Schreibe die unten stehende Chronik des Wiener Gasthauses weiter und knüpfe dabei direkt an ihren letzten Satz an.

VORLIEGENDER TEXT
****
Aus der Chronik unseres Gasthauses

Irgendwann im 57er Jahr plagten den 29jährigen Landwirt Alois Sagmeister und dessen Frau Wilma Existenzsorgen. Nachdem sich Allerorten die letzten Nachkriegswirren entflochten, machte man sich bei schummriger, aber sehr gemütlicher Petroleum-Beleuchtung ernsthafte Gedanken um die eigene Zukunft und vor allem um die der Kinder, des damals 8jährigen Alois und des 3jährigen Helmut. Sollte man etlichen Dorfbewohner nacheifern und nach Kanada auswandern oder gab es eine Alternative? Nun, sie suchten und fanden bald eine - ein Gasthaus in Wien!

Man machte sich auf die Suche ins benachbarte Ausland nach Wien, wo sich die „G'scherten“ allgemein ob ihrer Tüchtigkeit und Zielstrebigkeit wachsender Beliebtheit erfreuten. Im Gepäck hatte man karges Siedlungsgut, ungetrübte Hoffnung und ungebrochenen Unternehmungsgeist. Die Ärmel wurden aufgekrempelt, die ersten Umbauarbeiten vorgenommen und das Lokal als bald als Gastwirtschaft wiedereröffnet.

Der Menüpreis wurde mit öS 6,- festgelegt. Ein Seidl Bier kostete öS 1,60 und für ein gutes Vierterl vereinnahmte man immerhin öS 2,60,-. Der erste Tagesumsatz von öS 126,- war zwar nicht die Welt, aber keineswegs entmutigend. Allmählich sprach sich herum, dass die Wirtin manch' resches Bratl kredenzte und der Chef manch harbe Tanz auf seiner steirischen Quetschen aufspielte. Bei diesem G'spann ließ der Erfolg natürlich nicht lange auf sich warten und bald musste die alte Waschkuchl notgedrungen einem Extrazimmer weichen, um den nun schon zahlreichen Stammgästen Platz zu bieten. Im 68er Jahr wurde im Kellergewölbe des Gasthauses eine Kegelbahn eröffnet, welche im 78er Jahr um ein rustikales Kellerstüberl erweitert wurde. Der Tradition entsprechend holte man zur Bewältigung personeller Probleme gastronomische Naturbegabungen aus Olbendorf im südlichen Burgenland.
****
GEGEBENE ANGABEN
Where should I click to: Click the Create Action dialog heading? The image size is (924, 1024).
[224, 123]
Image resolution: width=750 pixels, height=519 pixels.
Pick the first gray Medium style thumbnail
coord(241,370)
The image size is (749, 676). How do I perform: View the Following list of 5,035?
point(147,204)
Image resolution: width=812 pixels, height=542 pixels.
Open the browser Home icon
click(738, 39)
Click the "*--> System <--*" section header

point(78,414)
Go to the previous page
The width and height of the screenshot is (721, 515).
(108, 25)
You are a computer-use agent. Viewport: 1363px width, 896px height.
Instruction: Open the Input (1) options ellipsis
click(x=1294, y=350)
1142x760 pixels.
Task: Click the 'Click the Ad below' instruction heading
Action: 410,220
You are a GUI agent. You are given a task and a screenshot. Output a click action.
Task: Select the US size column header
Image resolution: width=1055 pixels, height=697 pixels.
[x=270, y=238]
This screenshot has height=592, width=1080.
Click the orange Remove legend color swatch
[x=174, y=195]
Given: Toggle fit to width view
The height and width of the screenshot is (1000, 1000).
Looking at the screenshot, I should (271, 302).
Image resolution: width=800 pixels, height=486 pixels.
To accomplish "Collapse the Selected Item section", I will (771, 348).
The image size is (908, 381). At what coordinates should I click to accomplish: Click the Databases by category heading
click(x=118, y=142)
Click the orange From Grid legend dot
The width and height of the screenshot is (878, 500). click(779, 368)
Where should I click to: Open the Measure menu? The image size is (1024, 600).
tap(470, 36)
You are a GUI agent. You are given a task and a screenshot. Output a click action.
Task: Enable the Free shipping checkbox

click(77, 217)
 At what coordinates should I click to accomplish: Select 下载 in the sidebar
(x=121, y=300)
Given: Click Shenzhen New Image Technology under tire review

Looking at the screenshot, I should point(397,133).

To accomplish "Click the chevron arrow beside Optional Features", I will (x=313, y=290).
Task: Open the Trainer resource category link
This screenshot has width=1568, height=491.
****
SCHRIFTLICHE ANTWORT
Seit geraumer Zeit sind unsere Herren Edi und Hans für Ihr leibliches Wohl verantwortlich. Im kulinarischen Bereich wird immer deutlicher die Handschrift unserer Küchenchefin Helga sicht- und spürbar. Es gelingt ihr besonders gut, traditionelles mit den aktuellen Ansprüchen der heutigen Klientel zu verbinden. Im 84er Jahr wurde in der Schimmelgasse 9 das “Schimmelbeisl” umgestaltet und wurde zum gastronomischen Kleinod der Familie Sagmeister. 1997 wurde das Lokal neuerlich architektonisch den gesteigerten Bedürfnissen unserer Gäste angepasst um den hohen Ansprüchen im neuen Jahrtausend zu genügen.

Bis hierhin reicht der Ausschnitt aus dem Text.